The request:
Write out every line of the listing below word for word, omitting the pictures.

--- Data provided ---

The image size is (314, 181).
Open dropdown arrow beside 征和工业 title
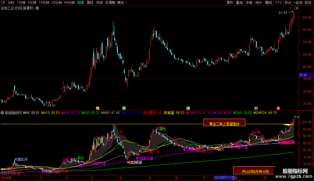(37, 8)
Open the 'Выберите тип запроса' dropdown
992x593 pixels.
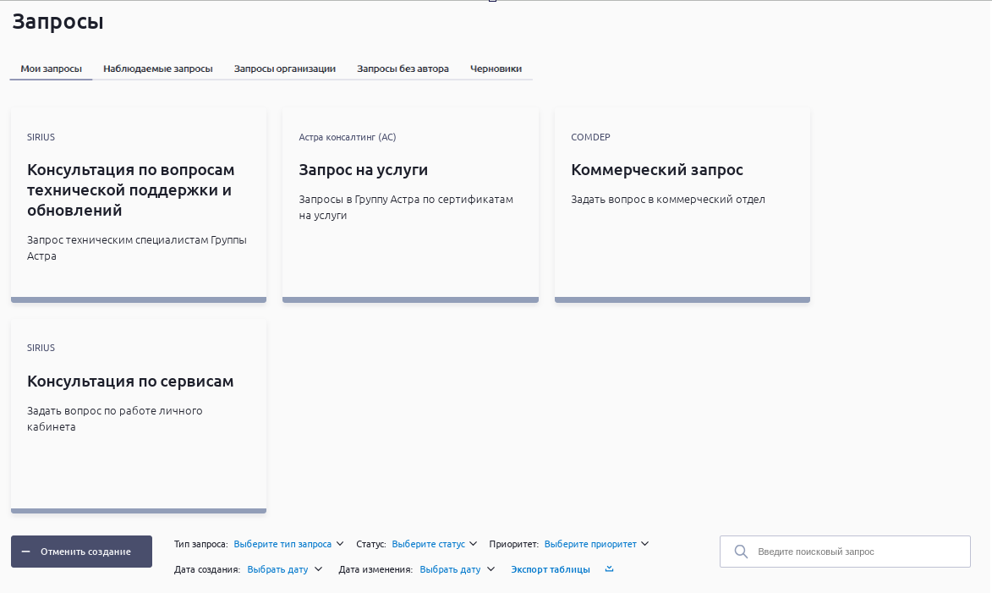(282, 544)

---

Answer for this exercise:
The image size is (314, 181).
Open dropdown arrow beside 征和工业 title
(37, 8)
Open the 'Выберите тип запроса' dropdown
992x593 pixels.
(282, 544)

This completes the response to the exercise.